TASK INSTRUCTIONS:
(1) How would you put this sentence from the sdhcp post into Spanish: "The RFC states that T1 is specified in option 58, and T2 in option 59."?
(2) Answer these from the sdhcp post:
(a) What does the reply's author keep as a backup for the times sdhcp fails to connect?
(b) What behavior does musl always give for signal handlers?
(c) What is the name of the variable the code reads the Lease Time option into?
### SELECTED TEXT ###
Re: [dev] Some questions about sdhcp

From: Michael Forney <mforney_AT_mforney.org>
Date: Thu, 11 Oct 2018 11:00:55 -0700

On 2018-10-11, Markus Wichmann <nullplan_AT_gmx.net> wrote:
> Hi all,
>
> I recently read the source code of sdhcp, and it does seem to be a nice
> tool, but I couldn't help but notice a few things. Now, maybe I'm dense,
> and none of the things I'm about to bring up matter for some reason, and
> if so, that would be really cool. But some of these really do seem like
> major issues, so here goes:

Hey Markus,

I have a branch of sdhcp[0] I'm using for oasis that fixes some of
these issues. I didn't send them to the ML though since they were
linux-specific (timerfd, CLOCK_BOOTTIME, ...), and I wasn't sure if
sdhcp was meant to work on other systems as well.

It's been a while since I looked at it, but sdhcp has mostly been
working fine for me since then. Though, there have been a couple of
occasions where I wasn't able to connect for whatever reason, so I
keep a build of ISC dhclient as a backup. It'd be nice to get any
remaining issues resolved.

[0] https://github.com/michaelforney/sdhcp

> 1. Timeout based on alarm()
> ---------------------------
>
> That is, in principle, not a bad way to do it, but unsuitable for a
> laptop application, which might see extended time spent in a sleep
> state. This is mostly an issue during the Bound state, as I have no idea
> if the alarms get adjusted for the time slept, and what happens if the
> alarm times out during sleep.
>
> That said, I also have no idea what happens to monotonic clocks, so what
> the heck.

> 2. Signal handlers established with signal()
> --------------------------------------------
>
> Unfortunately, the BSD-v-SysV war has destroyed that interface beyond
> usability. On Linux, it depends on the libc, and for glibc also on the
> compiler flags, whether you get oneshot behavior or persistent behavior.
> So now we have to use sigaction() to establish signal handlers, or
> always re-establish the handlers from within, just in case.
>
> musl gives the BSD behavior always, BTW.
>
> 3. Broken timing model
> ----------------------
>
> The code reads the value from the Lease Time option into a variable
> called "t1", and proceeds to use that variable as T1 (i.e. the time
> after which the lease should be renewed). That is not what the lease
> time is!
>
> The RFC states that after the lease time has elapsed, the client must no
> longer use the address granted to it, and failing to do so was the
> reason why many Apple devices where banned from some Ivy League campus
> network or other, some years back; which was a great source of humour
> for me and others. Yet here we are, doing the same thing wrong.
>
> The RFC states that T1 is specified in option 58, and T2 in option 59.
### SUPPLIED INFORMATION ###
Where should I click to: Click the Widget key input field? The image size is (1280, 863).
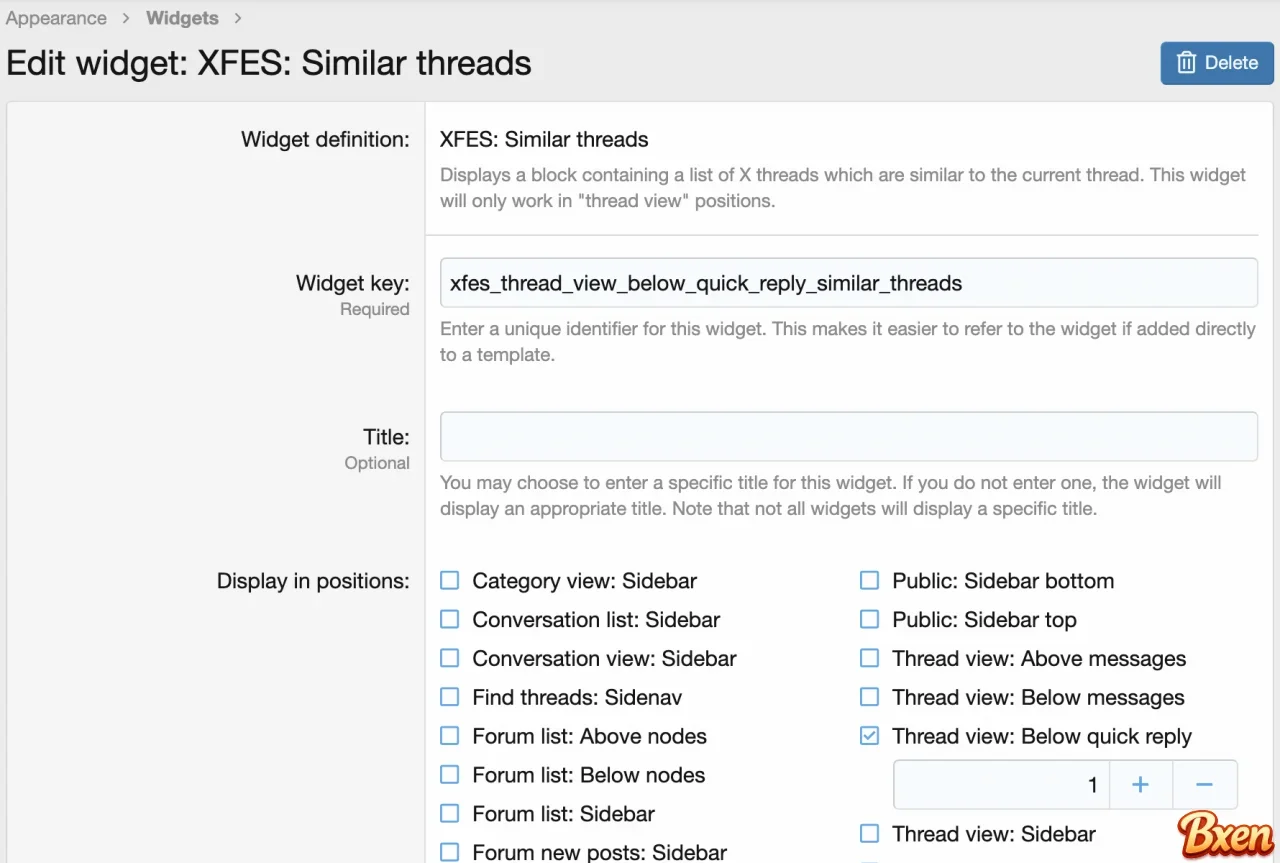click(x=849, y=283)
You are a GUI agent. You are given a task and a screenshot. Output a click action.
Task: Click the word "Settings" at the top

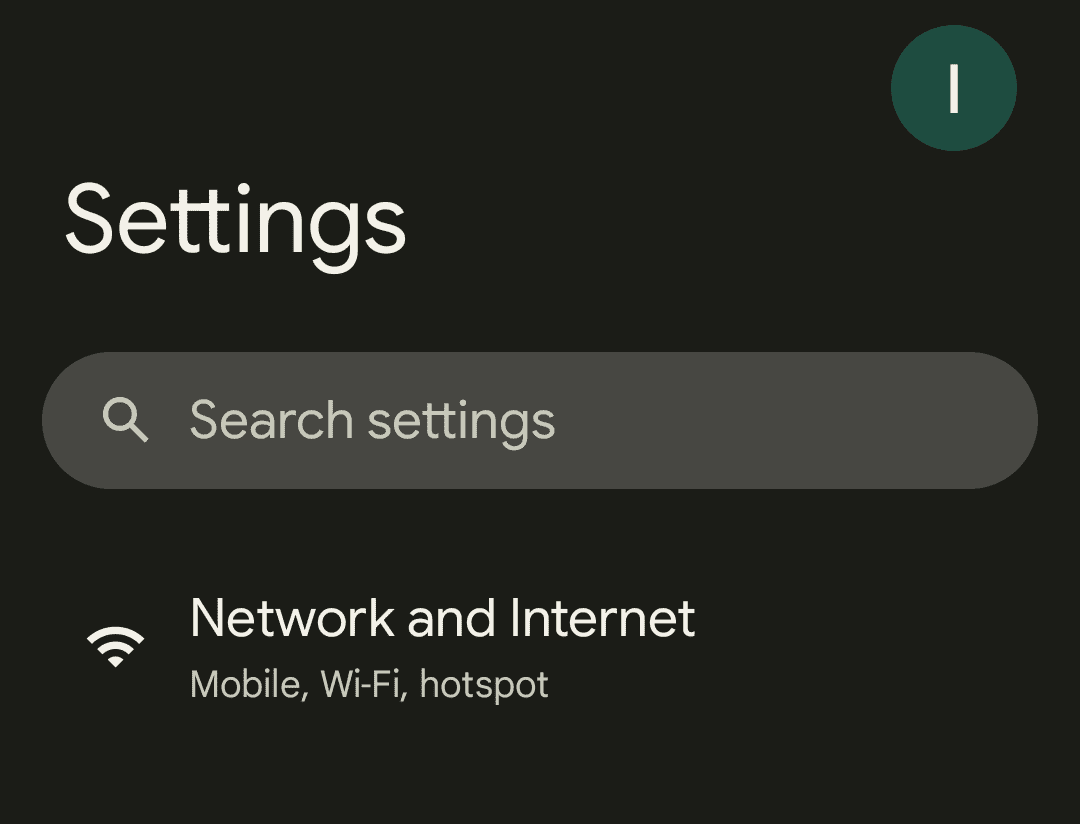point(235,222)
###
ANSWERS BELOW:
(1) El RFC establece que T1 se especifica en la opción 58, y T2 en la opción 59.

(2)
(a) A build of ISC dhclient.
(b) The BSD behavior.
(c) "t1".